Though we are referring to 21001 as a GS8, it was always called a Grand Prix Special in period. The new Grand Sport was called the GS8 because it was the 1928 model, making use of the left over underslung chassis that had been intended for the supercharged GP model; 150 were made but only 18 had become finished cars. However, GS8s were marketed in England as the Grand Prix, despite being quite distinct from the GP model. Production ran to 130 GS8s, 66 of which were dispatched to Britain.
Our car was supplied new in November to Salmson’s British agent George Newman of Euston Road, who quickly found a buyer in occasional Brooklands fiend Geoffrey Battersby. He was no anonymous JCC back marker; with his GS8 he won a fair bounty, including silver and gold awards in the two races he entered. He had been a Salmsonist since 1923, when his father bought him a brand-new-four-pushrod model. After shortlived ownership of a 1927 10.4hp D-type, he eagerly took to this new car.
Battersby’s career with 21001 was successful but brief. He sold it in 1929 through Jack Bartlett, the great sports and racing car dealer of 27A Pembridge Villas, to George Harvey Noble, a man who would receive the insurmountable honour of being called ‘Mr Brooklands’ by no less a figure than William Boddy. After he’d cut his teeth with an Austin Seven and Alvis 12/50, the grey fabric-bodied biplace Salmson became Harvey Noble’s first serious racing car and he really took to it, campaigning it relentlessly from 1930 to 1932 in 15 Brooklands races plus the 1931 Skegness Sand Races, and managing to lap Brooklands at 77mph. At some point, the Salmson’s long tail snapped off after repeatedly bashing against the foot of the Test Hill, which one raced down in those days. It was sawn off and turned into a Manx-style bobtail with rear-mounted spare, until Harvey Noble part-restored it by fitting an aluminium tail from an Amilcar Grand Sport, but it was all replaced by a later owner.

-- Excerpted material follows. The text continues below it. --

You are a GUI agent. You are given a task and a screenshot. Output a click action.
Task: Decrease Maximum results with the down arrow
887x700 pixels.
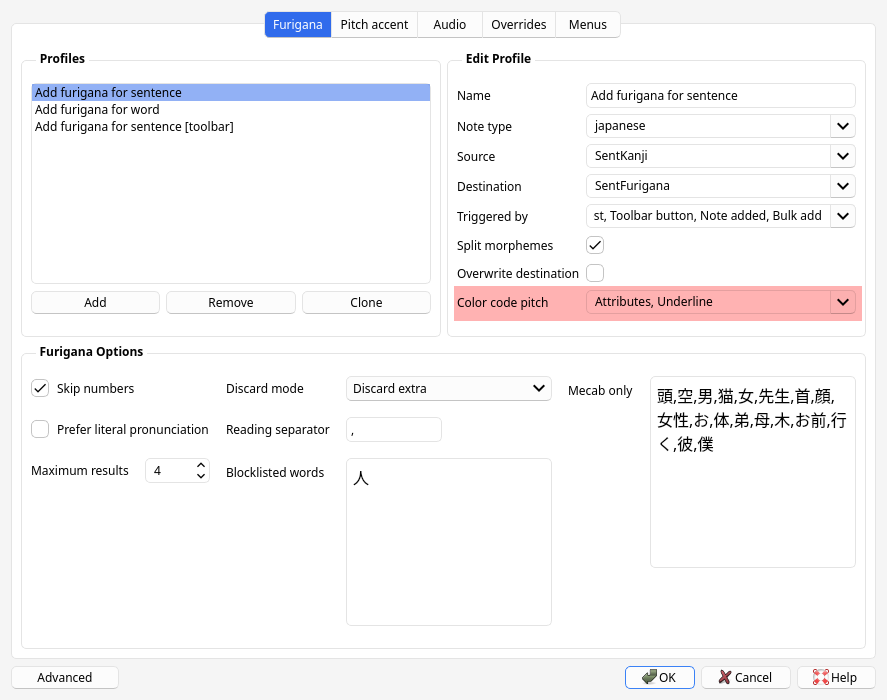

After Harvey Noble sold it to Victor Derrington, he still raced it as a team-mate of Derrington’s in the 1932 LCC Relay Race; Derrington was driving the supercharged model, GP602 (for which he is better-known), and CS Dickson-Geertz’s supercharged car (which Harvey Noble would buy in 1933) completed their team. Suffice to say, successive weekends of remorseless hard driving didn’t do much for the Salmson’s mechanical longevity and, when it next sold, it got passed from pillar to post.
By December 1932, it was with a Jack Barnes of Brighton, but before the year was out it was registered with Kenneth Rundle Crockatt of London SW5. Reginald Clifford Morley of Weston-super-Mare’s tenure was equally fleeting, and in July 1933 it was with C&K Motors on Putney Bridge Road. It sold very quickly to Norman Anderson Smith of Firswood, near Manchester, and benefited from his engineer’s touch. A committed enthusiast, he liked to get to Brooklands, Donington Park and Shelsley Walsh most weekends during the season, and passed time daydreaming about engineering improvements.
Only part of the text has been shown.